The following is a quote from William Penn in Chapter 28, Sharing the Quaker Experience; here's an unfortunate example of the tendency away from "self-criticism" in its use of the accusatory second person plural.  Unfortunate, because it nevertheless has something important to say:

When you come to your meetings ... what do you do? Do you then gather together bodily only, and kindle a fire, compassing yourselves with the sparks of your own kindling, and so please yourself . ? Or rather do you sit down in the true silence, resting from your own will and workings, and waiting upon the Lord, with your minds fixed in that Light wherewith Christ has enlightened you . and prepares you, and your spirits and souls, to make you fit for his service?

William Penn, 1677 

Quakers corporately self-examine in a variety of ways.  First, Quakers use consensus in making decisions; one very important aspect of this is that the minority voice gets heard and not just "voted down" and thus overpowered and ignored.  It's a much slower process, but has its clear benefits.  (A.A. groups also use the consensus model of decision-making. Here's how Tradition 2 puts it: "For our group purpose there is but one ultimate authority—a loving God as He may express Himself in our group conscience. Our leaders are but trusted servants; they do not govern.")    Consensus decision-making necessitates a kind of long-term group self-examination - and thus helps form a habit of self-examination.
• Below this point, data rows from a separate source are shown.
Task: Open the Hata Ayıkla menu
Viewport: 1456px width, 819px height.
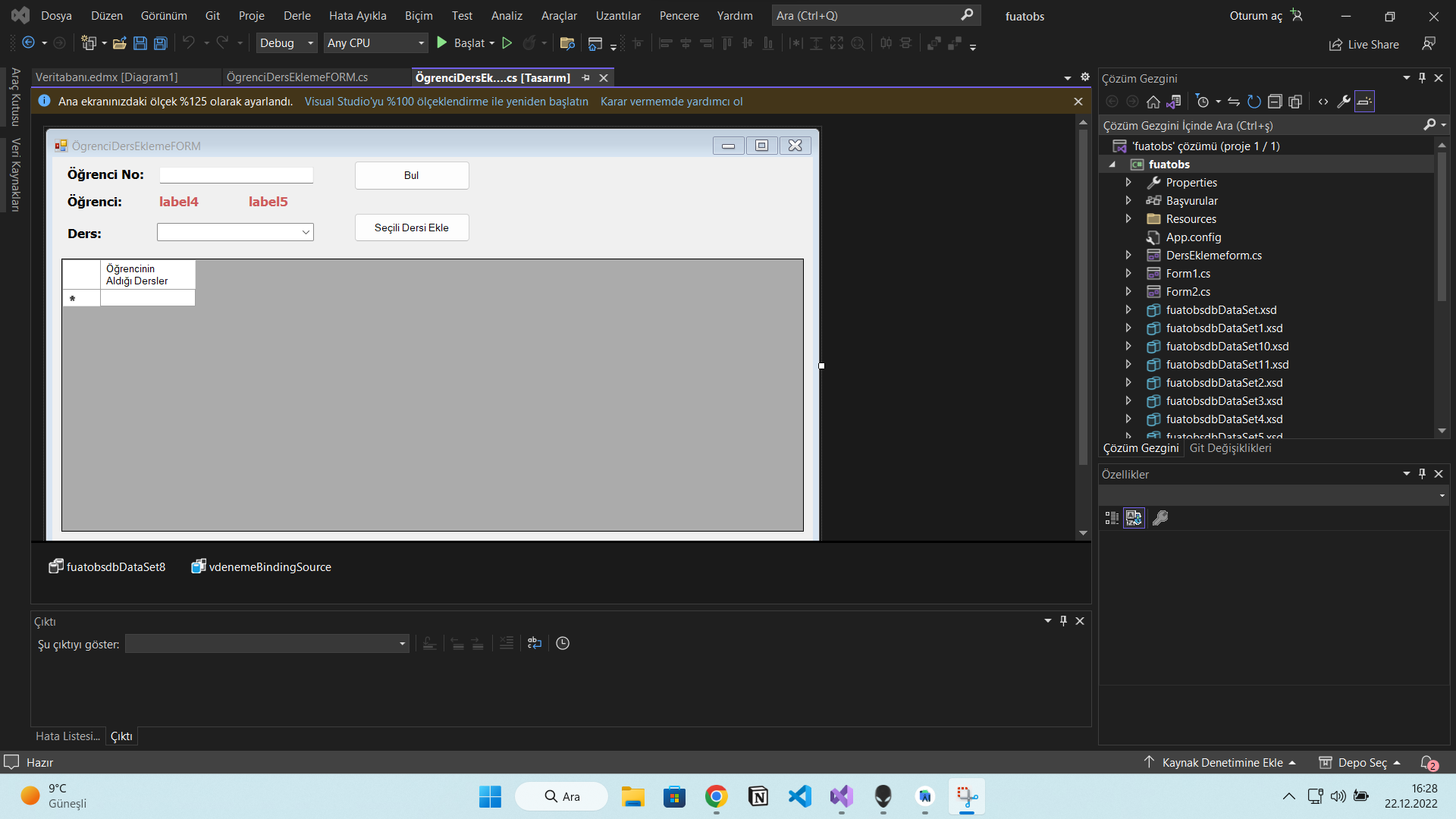Action: [x=357, y=15]
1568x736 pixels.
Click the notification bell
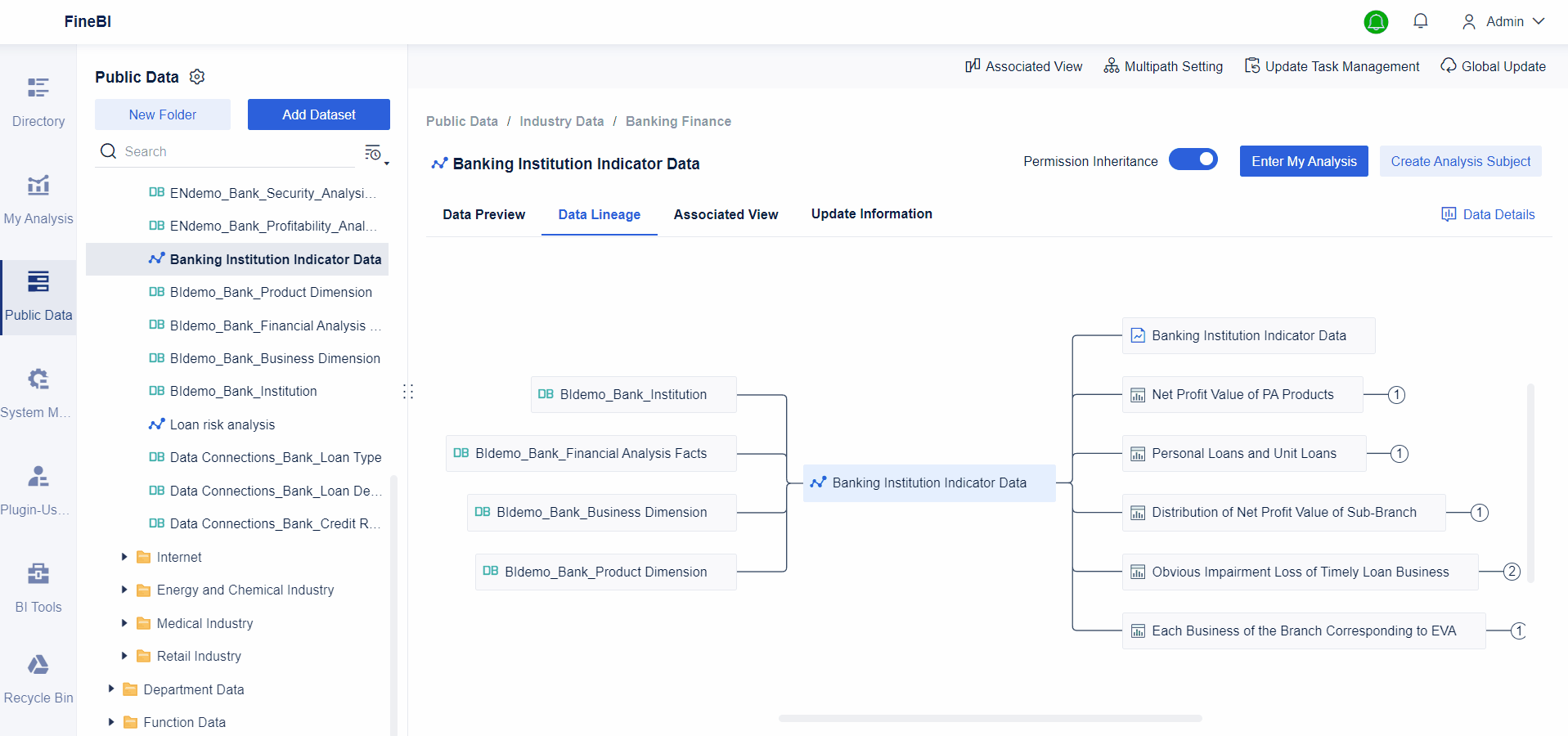click(1420, 20)
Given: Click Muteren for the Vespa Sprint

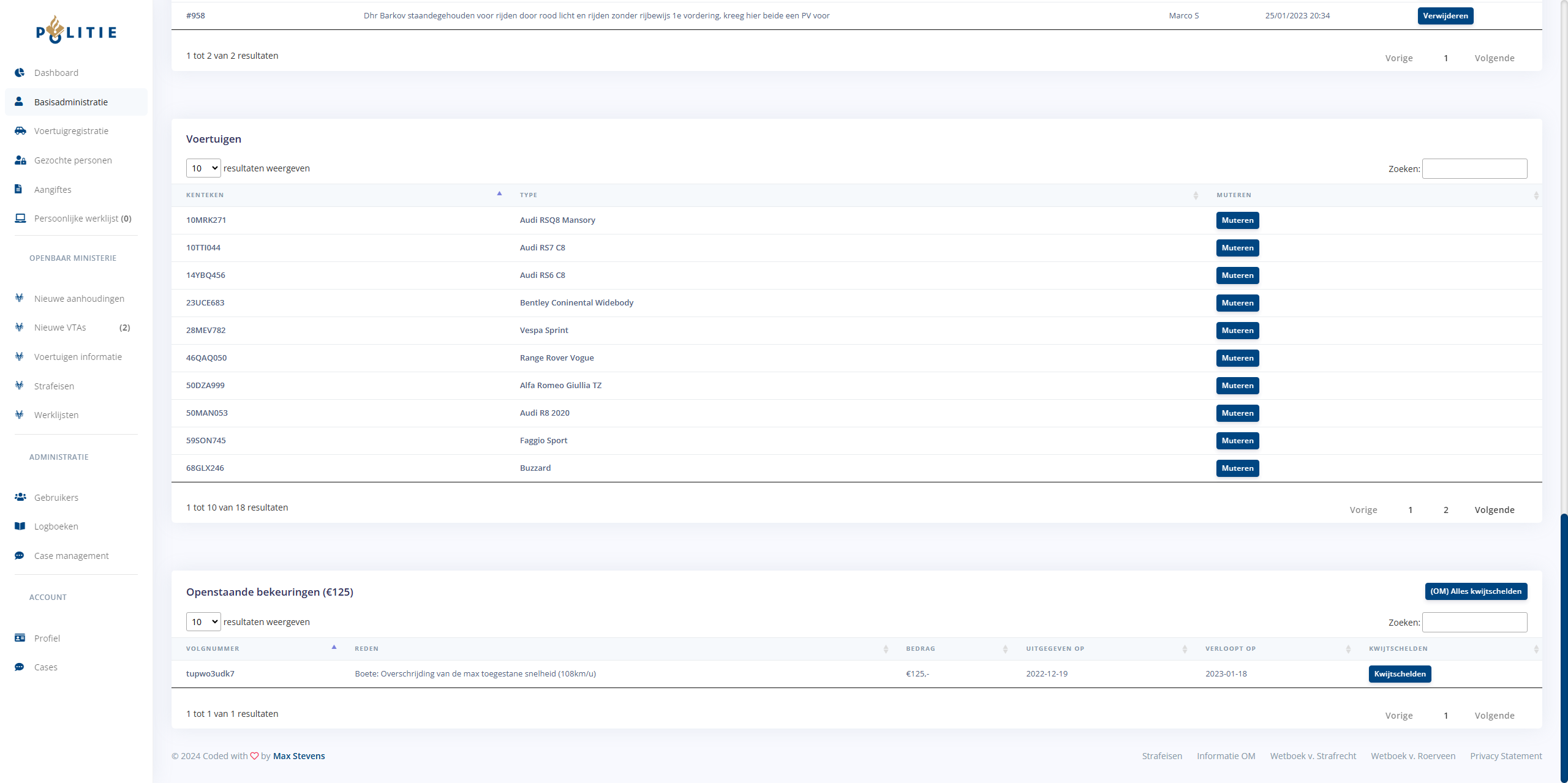Looking at the screenshot, I should point(1237,331).
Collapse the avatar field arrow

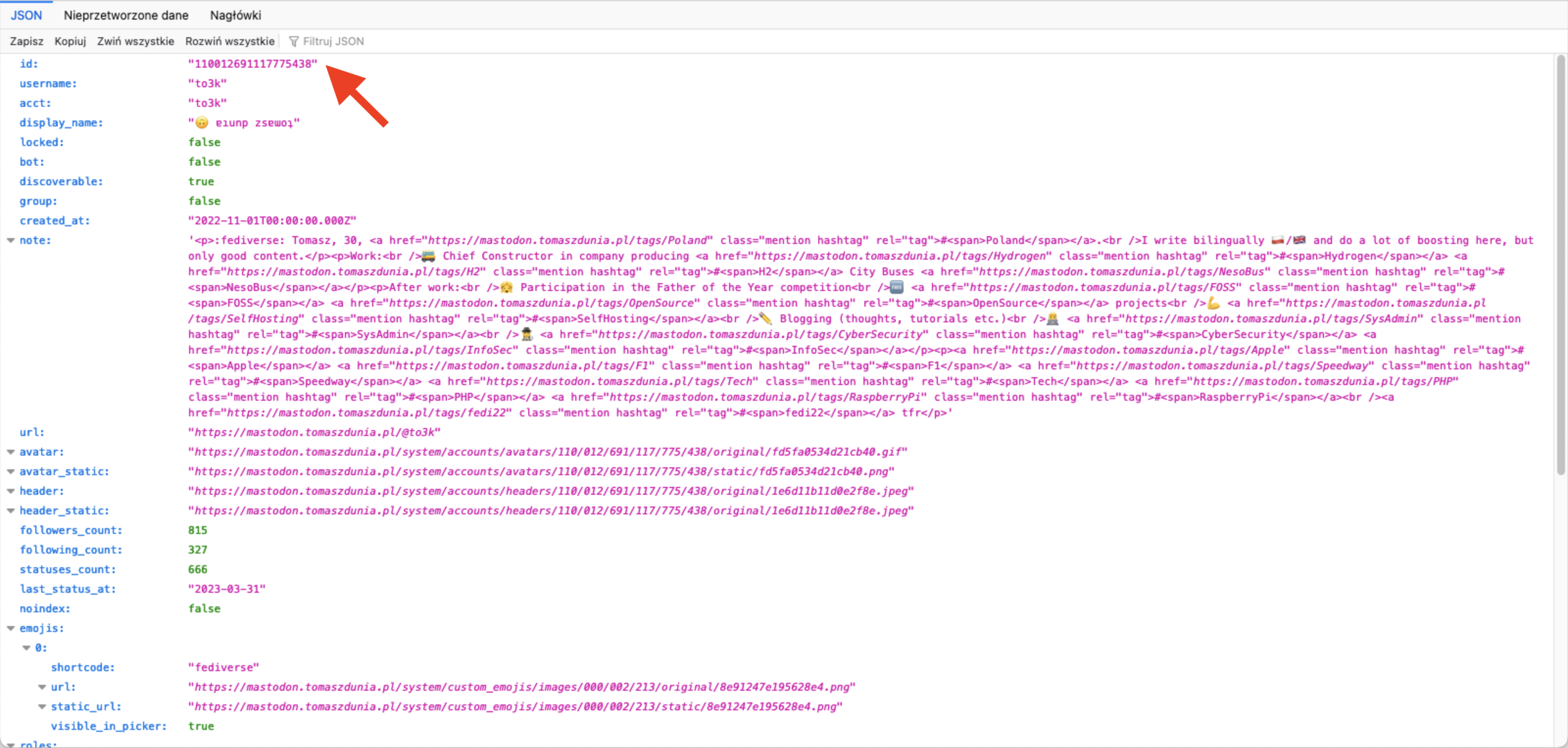(10, 452)
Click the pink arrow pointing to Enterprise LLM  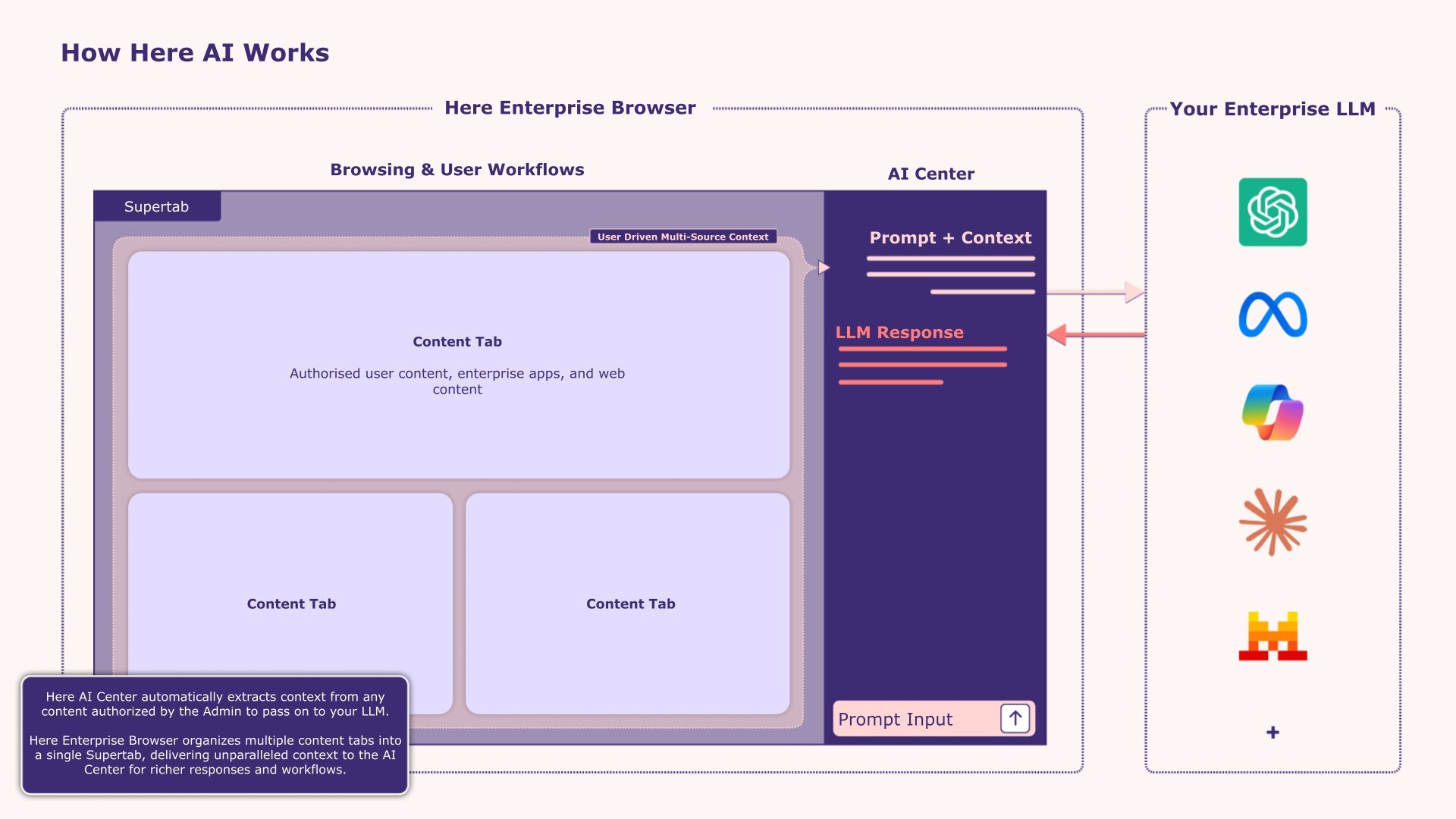(x=1096, y=292)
Quakers also use "clearness" meetings, designed to help meetings and individuals discern the "leadings" they feel they are receiving for their ministry.  ("Clearness" maybe sounds a little spooky - but of course it's just another word for "discernment.")   All of this, in unprogrammed Quaker meetings, is entirely lay-focused; there are no ordained clergy at all.  (The London Yearly Meeting, 1986,  admitted that this has its own weaknessess.  From Section 12, Caring for One Another:  "With our structure, we risk failures in understanding and transmitting our tradition, and failures in pastoral care. We do not always adequately support one another. When we appoint people to carry out tasks for us, there is a danger of approaching this in too secular a way... We can and must pray for them to receive the necessary gifts and strength from the Spirit.")


Caelius said...

The North American version of Faith and Practice is on my bookshelf at my parents. I bought a copy when something was going wrong at my Quaker school, and I wanted to show them they were "breaking their rules." In the end, what I wanted done was done, but I actually helped convince the powers that be through absurdity, not by reasoned appeal to law. (To be slightly more clear: I made the cause of the problem look absurd, so that they realized that it wasn't worth the conflict and latent anger that the problem engendered.)

Reflecting later, I realize that Quakers don't order their common life by rules, they do by setting forth questions for reflection. You can't convict them of doing something wrong. If you have a dispute with them, you have to have a meeting, and they firmly believe that God is there. I admire that.

The Friends and Anglicans really are on a common axis of Christianity. I wish we would learn how to handle disputes more like they do. (They had a 100 year schism and managed to fully reconcile.)

bls said...

The difference - at least as I've seen it in the Episcopal Church - is that we don't "reflect" much on anything. We vote on everything, and the majority rules. And that's why, to my mind, our disputes go out of control.

It's true of the Communion as a whole, too: it's "majority rules" all the way, so it's all about power. I joined TEC in 2005 (I think) and was gobsmacked to watch the whole convocation at Lambeth decide by vote how it would treat gay people. There was no actual theology in evidence, and no real reflection on the matter; the thing happened according to who had the most "no" votes.

The only saving grace is that Lambeth doesn't have any actual power. But as far as I can see there's almost no "reflection" going on.